Middleborough is looking to adopt this zoning overlay bylaw to provide the market with the option of creating this type of development at two locations within walking distance of the town’s planned MBTA commuter rail station.
What is a Zoning Overlay bylaw?
Zoning is the way a community regulates how land can be used or developed (type of use, density, dimensional constraints, etc.). A zoning overlay bylaw provides a different, separate option for land development in a specific location; however, it does not mean that future development must adhere to both the underlying zoning and the overlay zoning. Future growth can take place under the rules of the overlay or the rules of the existing zoning – it’s the owner’s choice.
Where is this located?
The Smart Growth Zoning Overlay District (SGZOD) contains two “sub-districts” – the “John Glass Square Sub-District” and the “Middleborough Station Sub-District”. The John Glass Square Sub-District is just over a ½-mile walk away from the future MBTA station and approximately 1,500 feet away from downtown. Meanwhile, the Middleborough Station Sub-District is directly adjacent to the new commuter rail station.
What are some of the benefits?
There are many benefits associated with adopting Chapter 40R overlay zoning – the primary ones are highlighted below:
First, adopting the zoning provides for direct cash payments to cities and towns that create 40R districts that meet location and procedural standards set out in the statute. Localities become eligible for a zoning incentive payment when they adopt the overlay and a density bonus payment ($3,000 a unit) if and when units are built using it.
Second, the bylaw requires that developers set aside at least 20% of all new ownership residential units and at least 25% of all rental units as affordable for individuals and households making up to and less than 80% of the Area Median Income (AMI). Those units would then be included in the town’s Subsidized Housing Inventory (SHI) and will count towards achieving the requirements of Chapter 40B.
Lastly, the bylaw includes design standards to which future developments must adhere.
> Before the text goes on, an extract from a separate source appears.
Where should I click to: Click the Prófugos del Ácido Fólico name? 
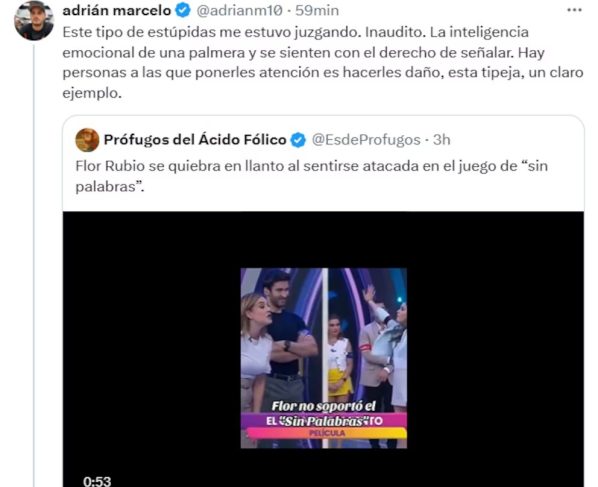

These design standards include rules governing building dimensions and appearances, site characteristics, and amenities that seek to ensure that future developments match the character of the surrounding neighborhood and the town as a whole.
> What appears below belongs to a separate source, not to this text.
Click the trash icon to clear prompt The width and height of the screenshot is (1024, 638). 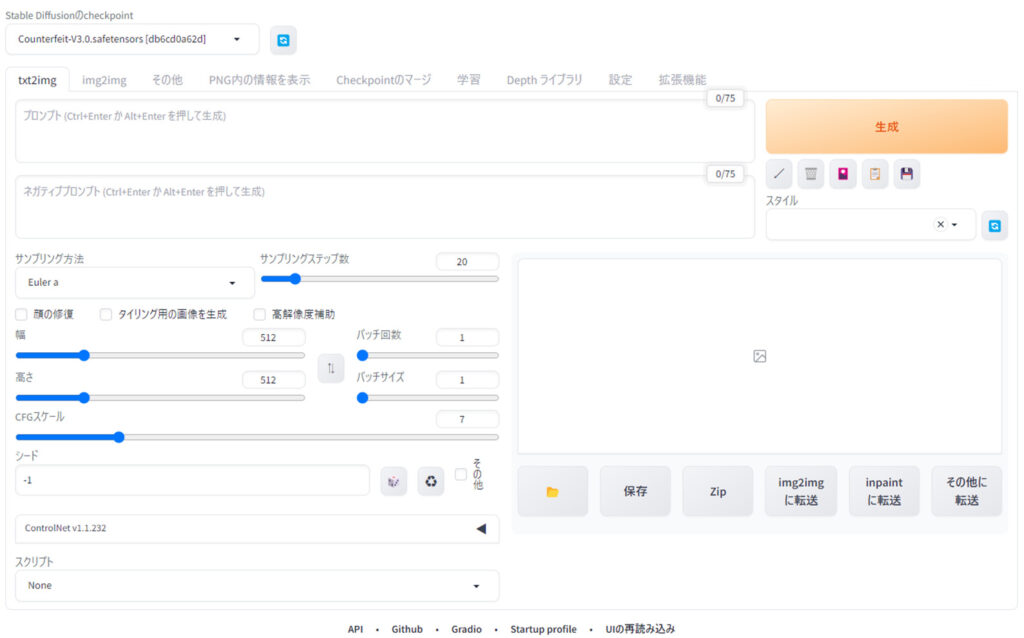811,174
What is the process for approval?
The process involves many steps – all leading to final approval at Town Meeting. Middleborough’s process is outlined below:
Step #1 – Site(s)/Area(s) Selection
Step #2 – Planning Board Review of Draft Bylaw & Design Standards
Step #3 – Application sent to DHCD for review
Step #4 – Public Input Session
Step #5 – Planning Board Public Hearing (Final Bylaw & Design Standards)
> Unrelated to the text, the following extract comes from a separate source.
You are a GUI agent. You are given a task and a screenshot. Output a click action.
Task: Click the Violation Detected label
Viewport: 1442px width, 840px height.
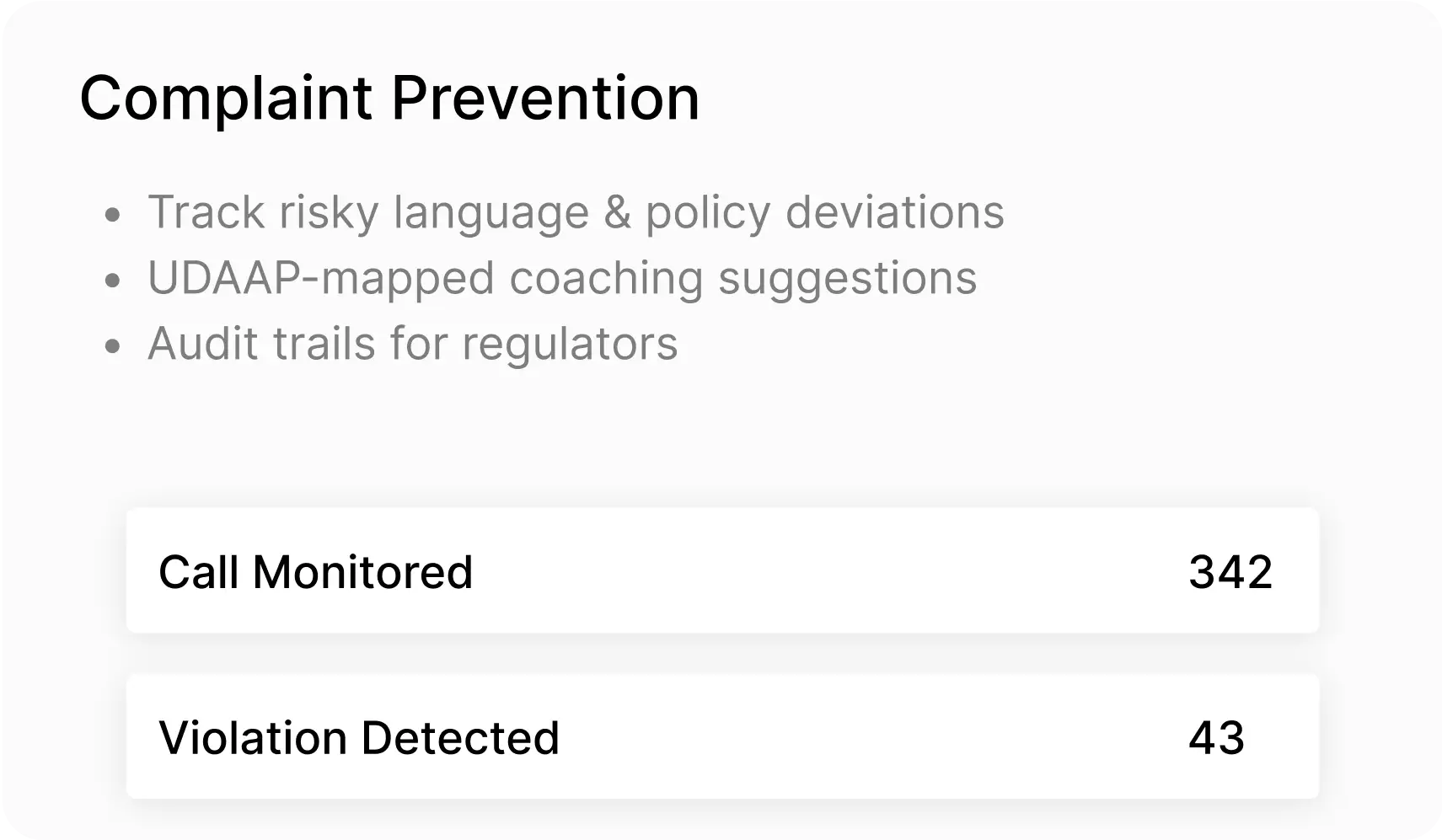(359, 738)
Step #6 – Town Meeting vote
Step #7 – Attorney General approval of final bylaw (assuming Town Meeting approval)
Middleborough is currently on Step #4 – The Town of Middleborough has been gathering input from the community. On October 4th, 2021, the Town will host a Planning Board Public Hearing (Step #5), where residents will have the opportunity to vote on the Bylaw.
What is the estimated build-out for the 40R sub-districts?
The John Glass Square Sub-District allows for a density of 12 units per acre while the Middleborough Station Sub-District allows for a density of 20 units per acre. Using those densities, and the formulas provided by DHCD, Middleborough’s Planning Department and Office of Economic and Community Development in conjunction with SRPEDD, the town’s regional planning agency, have determined that the maximum build-out within the 40R district is 632 new units. Please note that this maximum build-out assumes that all parcels within both sub-districts would be developed to their maximum potential. This estimate was done to provide the town with an understanding of maximum incentive and density bonus payments as well as to ensure that needed town services could be provided. It’s important to note that, in reality, some parcels of land within the proposed District may not be developed, and that others may be developed or redeveloped in a manner that is less than the build-out calculations (due to factors such as the size of the particular parcel, issues related to access, or town infrastructure constraints).
How does “Chapter 40R” fit into the State’s ongoing housing production efforts?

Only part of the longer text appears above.